Making a Big First Impression

Making a Big First Impression

by Christy Cabrera Chirinos

CORAL GABLES, Fla. – Lazaria Spearman came to Miami knowing it would be an adjustment.

Even after starring at Georgia’s Dacula High School and building a stellar resume as one of the nation’s top prospects, Spearman – known to teammates, family and friends as “Zee” – expected that making the transition to the college game might come with some challenges.

That one of those challenges came so quickly after she’d just settled into her new home on campus, though, took her a bit by surprise.

“Training for the fitness test, that really hit me,” Spearman said with a wry smile. “We started workouts early in the morning and that’s when I realized ‘I’m not in high school anymore.’ It went from one workout a day to four and the conditioning was tough. It was a lot to know, a lot to understand and it moves really fast. It just opened my eyes…and I couldn’t do anything else until I finished that.”

The sense of accomplishment once she passed that first hurdle though?

“I knew I could take on any other obstacle,” she said. “Nothing else was going to be that big.”

Spearman has carried that mentality into the first weeks of Miami’s season.

The freshman – who averaged 20.9 points and 12 rebounds during her final season at Dacula en route to becoming the Gwinnett Daily Post All Region 8-AAAAAA Plater of the Year – has appeared in each of the Hurricanes’ first 10 games.

She needed just four games to notch the first double-double of her college career: a 15-point, 10-rebound effort in Miami’s 75-42 win over FAU last month.

And her coaches believe she is just scratching the surface of her abilities.

“I think she’s one of the most talented prospects we’ve ever, ever signed and her game has so much potential,” Hurricanes head coach Katie Meier said of Spearman. “There’s so much that can expand…We’ve played some pretty high-level post players that have gone at her and I think she’s really handled the battle very well. It’s just discipline and competing.

“You can see the games where she’s feeling good and she’s got fire. We just have to keep her in that place and not overdo it.”

Making Spearman’s start even more impressive – and difficult – is the fact that because of injuries on Miami’s roster, the forward has been forced to play out of her natural position.

She learned what was expected of her as a swing player, then had to learn what was expected of her as a center. And, she conceded, that hasn’t always been easy.

“It’s had its ups and downs, but at the end of the day, it’s all worth it,” said Spearman, who is averaging 8.0 points and a team-high 5.0 rebounds early. “Some days are going to be harder than others, some days, you might not want to come, but if you keep pushing yourself and keep going, it’s all worth it at the end.

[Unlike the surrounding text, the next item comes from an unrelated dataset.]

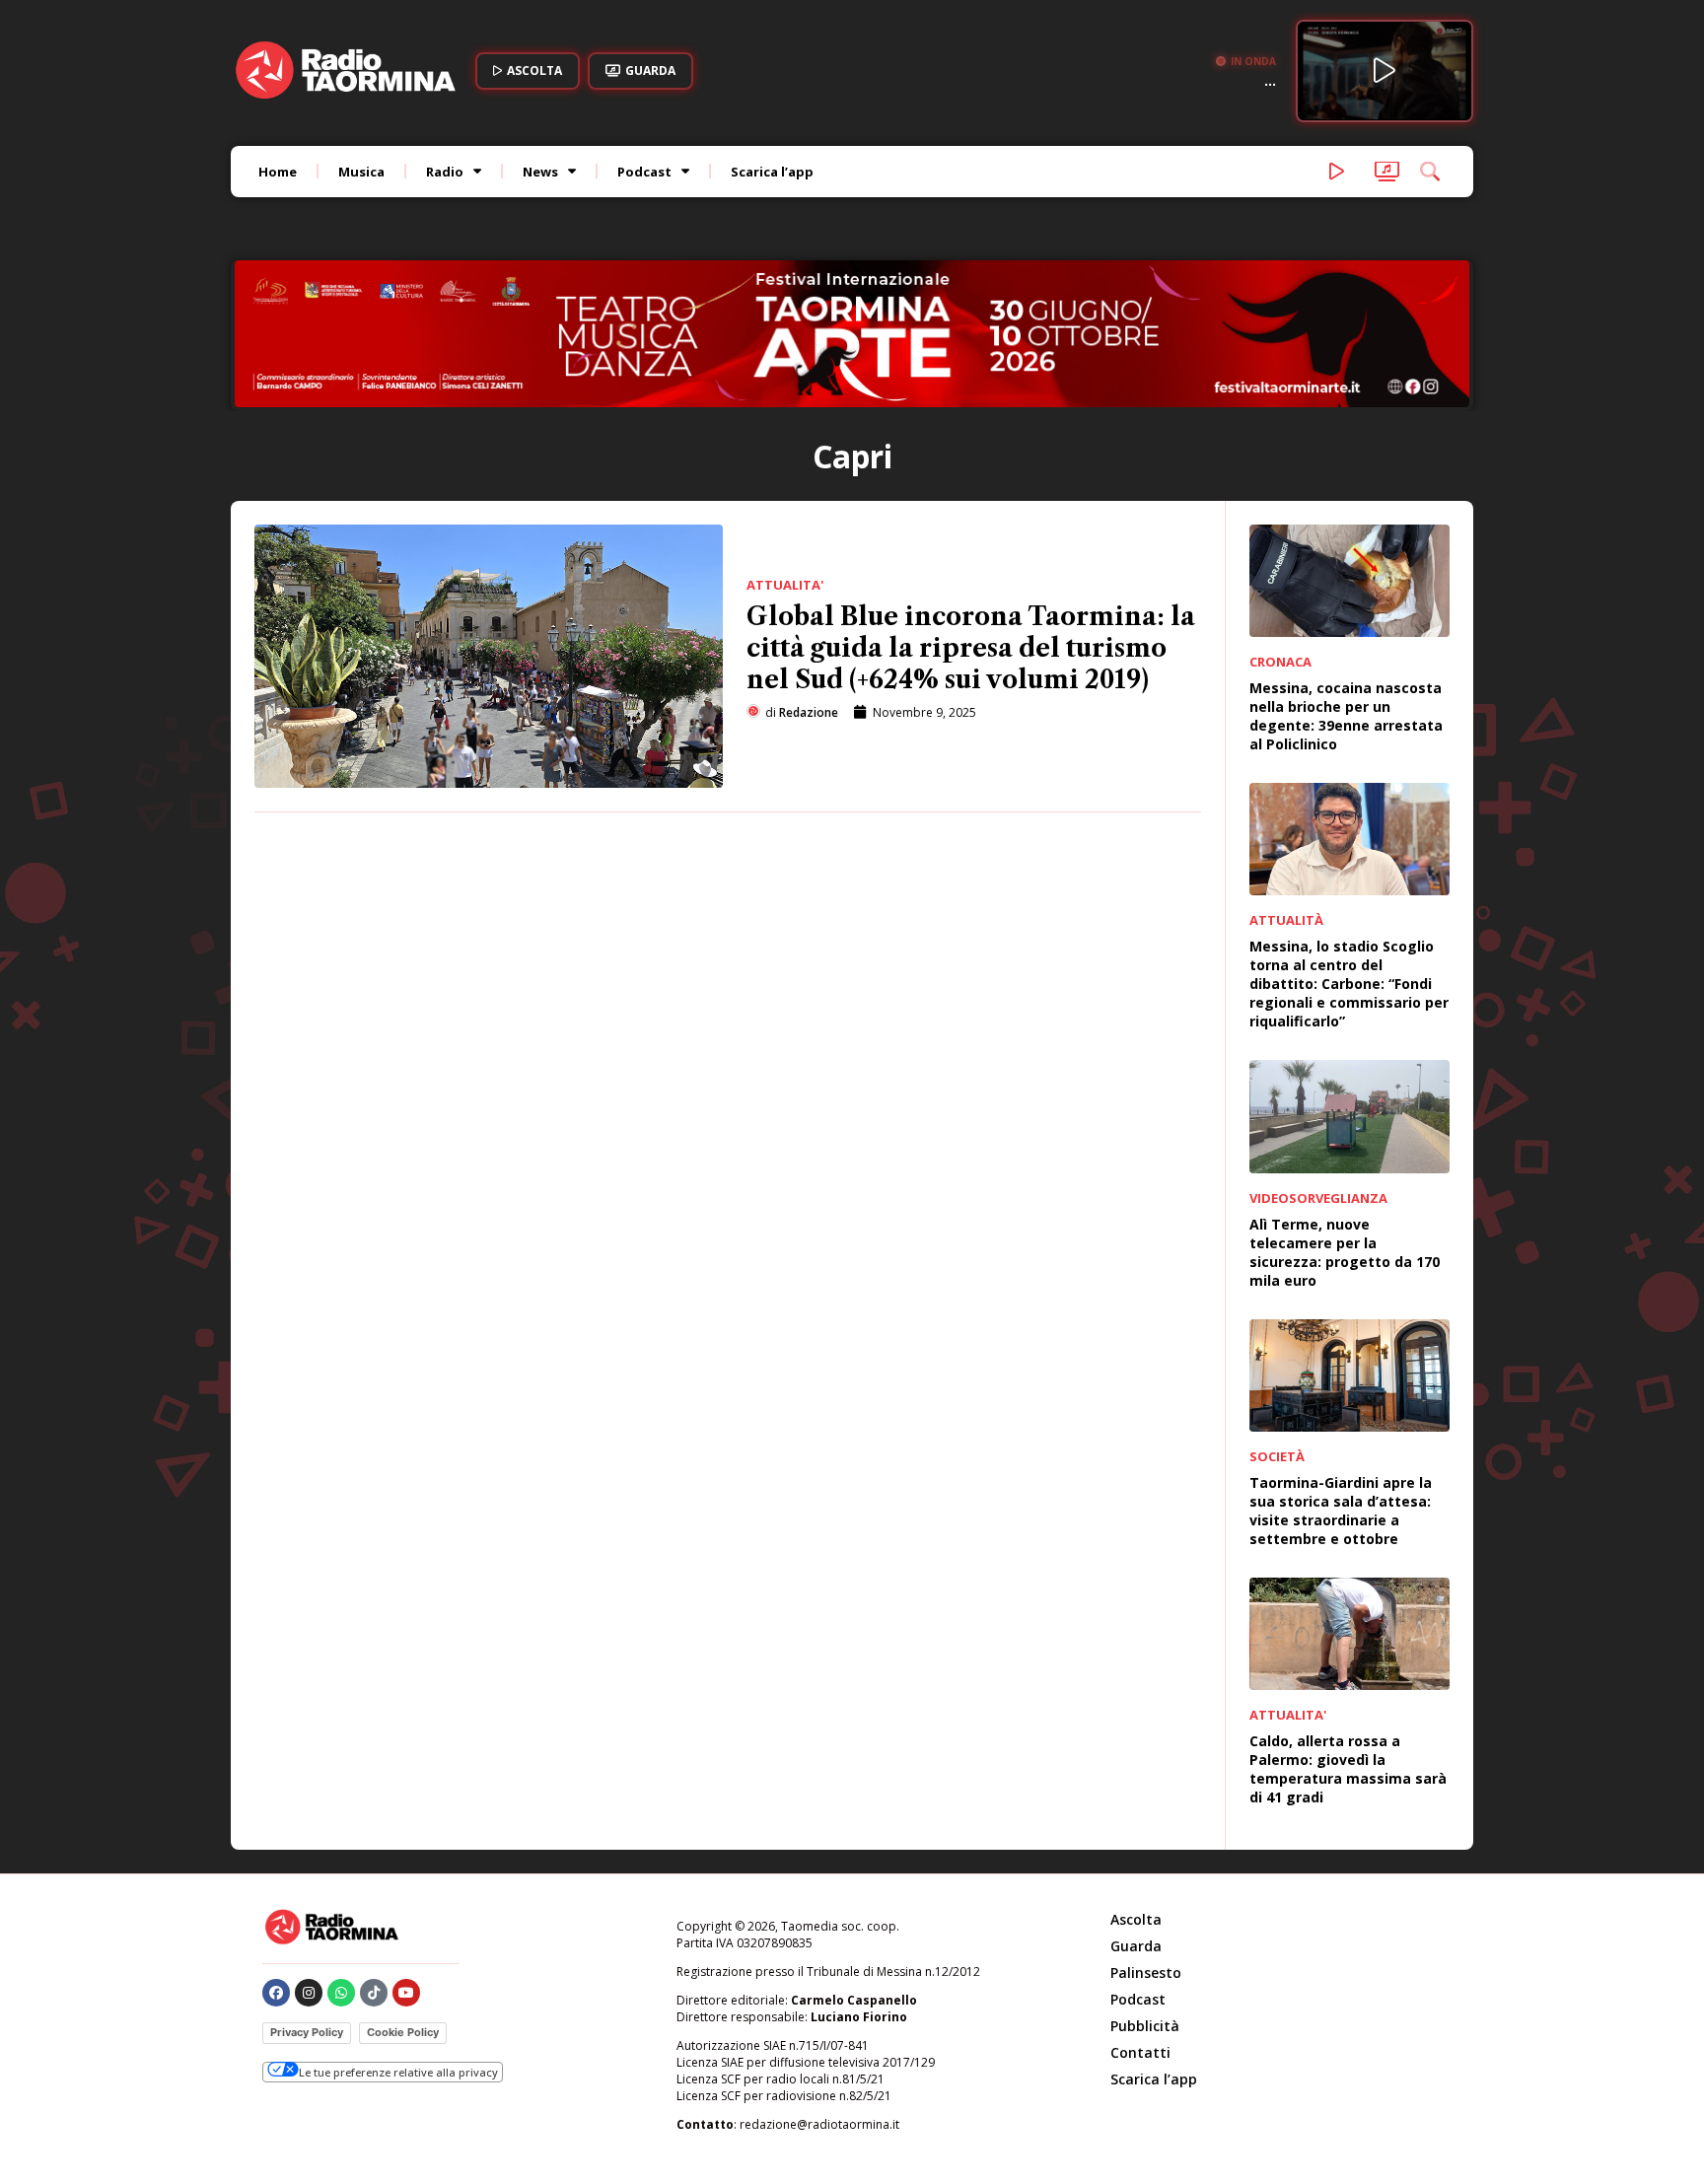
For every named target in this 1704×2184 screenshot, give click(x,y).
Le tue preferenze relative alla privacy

You have to work to get to where you want to go…

“It took a couple games for me to just really get back in my groove, but once I got there, I knew I was supposed to be there. I’m made for this. I can do this. So I just kept playing.”

On the days she’s felt overwhelmed by it all – adjusting to college classes, playing high-level basketball and being away from her family – Spearman has counted on conversations with her coaches, teammates and her mother and grandmother to keep her going.

All of them, she says, have helped make her first months as a Hurricane easier.

“I wouldn’t even say it’s one person. I would say it’s people, the whole team really, that have been there,” Spearman said. “It makes it easier to be able to go back and fall back on your friends, be able to talk to them about what’s going on and both of you can compare to it because you’re both going through it. We all just have to keep pushing through and that’s what’s made it better, instead of having to go through it yourself.”

With the first 10 games of her college career now behind her, Spearman says her goal now is to continue growing and developing, both as a student at Miami and as a basketball player.

She hasn’t quite decided on a major yet, but is intrigued by the possibility of pursuing a career in sports psychology one day. On the court, Spearman – who says tries to emulate the versatile game of Chicago Sky forward Candace Parker – wants to build on her ability to rebound and become a more consistent scoring threat, particularly from behind the 3-point line.

Her ultimate goals as a Hurricane, she says, are to win, to become an All-American and to find herself and her strengths.

If she’s able to make all of that happen, her time at Miami, she says, will have been a success.

“I just feel like I belonged here. I feel like this team and these coaches are really what they seem. They really do care for you and they really show you that, instead of telling you,” Spearman said. “It’s more of an action. I feel like I can really do something here and I came here knowing I would get on the court if I put the work in.”